From the Star Ledger:
Casino bureaucracy Revels in red tape instead of fixing past mistakes in A.C.: Mulshine
I was driving across the country a few years ago when I decided to get off the Interstate and try some local roads through Iowa.
This brought me through the town of Waterloo, coincidentally enough the birthplace of Lt. Gov. Kim Guadagno.
Guadagno is now running for governor based on her accomplishments during her seven years as lieutenant governor. The chief – and perhaps only – such accomplishment is her position as head of the Red Tape Review Commission, a nine-member panel that set for itself the task of making it easier to run a business in New Jersey.
Let us consider how the state ranks compared to other states in red tape as it concerns the casino industry.
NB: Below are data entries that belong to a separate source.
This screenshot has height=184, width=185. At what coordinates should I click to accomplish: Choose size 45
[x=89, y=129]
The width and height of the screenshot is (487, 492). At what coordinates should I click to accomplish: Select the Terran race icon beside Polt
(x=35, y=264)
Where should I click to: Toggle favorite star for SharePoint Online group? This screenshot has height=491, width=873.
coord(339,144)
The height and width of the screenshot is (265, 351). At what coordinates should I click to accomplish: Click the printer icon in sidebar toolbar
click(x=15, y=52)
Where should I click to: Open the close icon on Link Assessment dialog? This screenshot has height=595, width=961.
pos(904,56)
As I was reaching the western end of Iowa, I saw that if I went north a few miles I’d be in South Dakota. I’d never been there before so it seemed worth the trip.
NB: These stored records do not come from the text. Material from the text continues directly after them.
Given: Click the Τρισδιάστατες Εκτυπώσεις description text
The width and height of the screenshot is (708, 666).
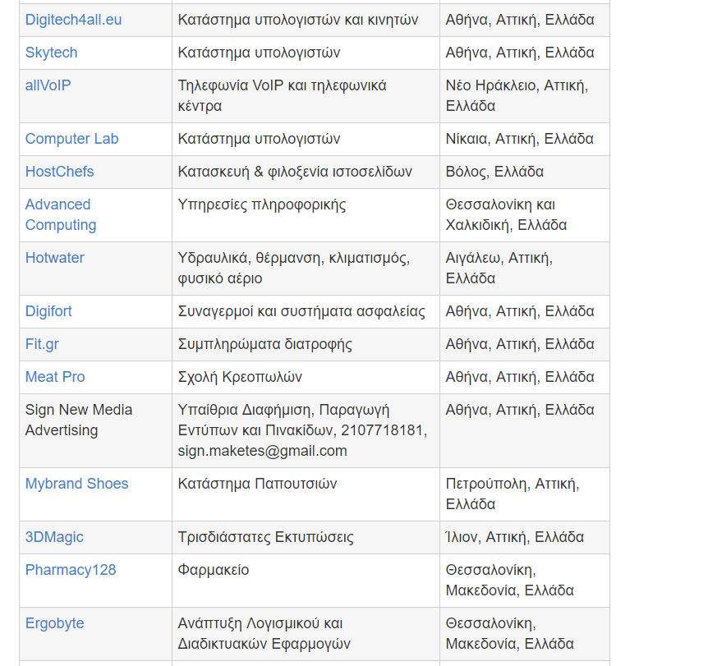Looking at the screenshot, I should tap(265, 537).
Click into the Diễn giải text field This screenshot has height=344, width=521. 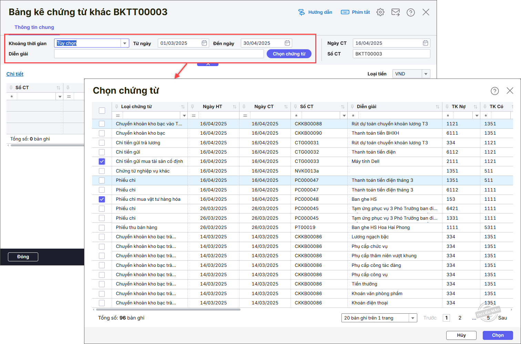tap(159, 54)
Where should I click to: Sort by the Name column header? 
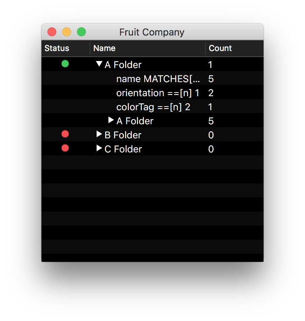coord(104,48)
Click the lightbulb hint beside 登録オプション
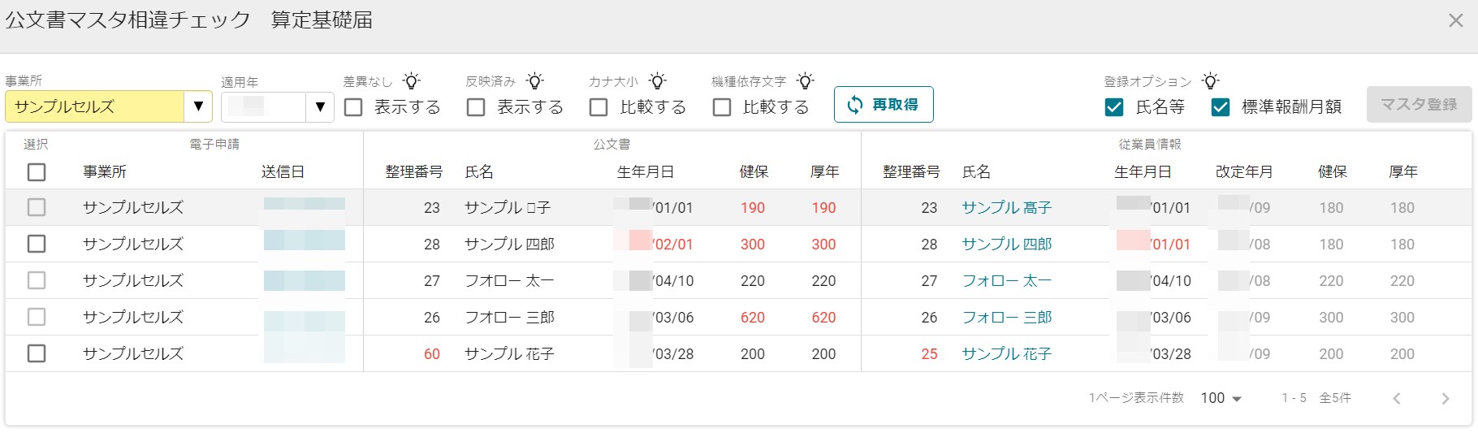This screenshot has height=433, width=1478. 1210,81
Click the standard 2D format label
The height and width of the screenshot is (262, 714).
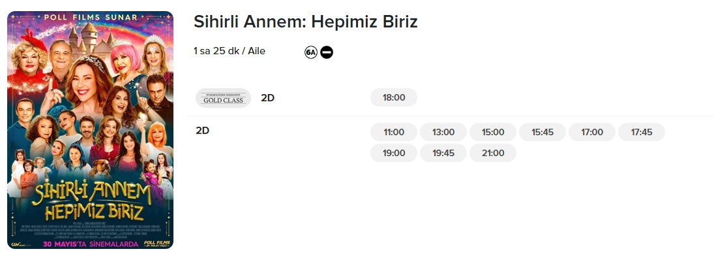point(203,131)
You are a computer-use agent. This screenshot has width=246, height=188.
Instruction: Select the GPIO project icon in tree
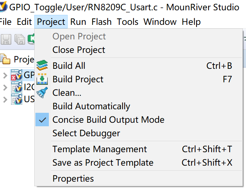click(x=17, y=75)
It was, if only for what I saw when I pulled up to pump some gas.
When I went inside to pay, I found myself in a casino.
Here’s what I saw: slot machines, card games and booze.
Here’s what I didn’t see: A mandatory parking fee, lots of state employees standing around doing nothing and a massive hotel full of vacant rooms.
There’s a lesson in that, but I fear it is lost on Guadagno and the rest of the people who run New Jersey.
In 1976 we made history by becoming only the second state after Nevada to legalize casino gambling.
Over the ensuing years we again made history – by becoming the only state to ever screw up casino gambling.
What happened last week with the former Revel Casino represented just the latest effort by the state to strangle an industry that most people thought could not be killed.
…
Then last week the billionaire who bought this white elephant at a bargain-basement price, businessman Glenn Straub, saw his effort to reopen it stalled by the sort of red tape that the woman from Waterloo pledged to eliminate.Straub told the Casino Control Commission that he wants to open some of the non-gambling sections of the building by Presidents’ Day and then contract the casino and other sections to a firm experienced in running casinos.
No dice, said the commission. Straub would still have to go through the miles of red tape needed to get that license. That’s the law.
It may well be, but that law has been an abject failure. The Casino Control Act was adopted at a time when the only other state to have legal gambling was Nevada. Casino operators would put up with anything to open in Jersey.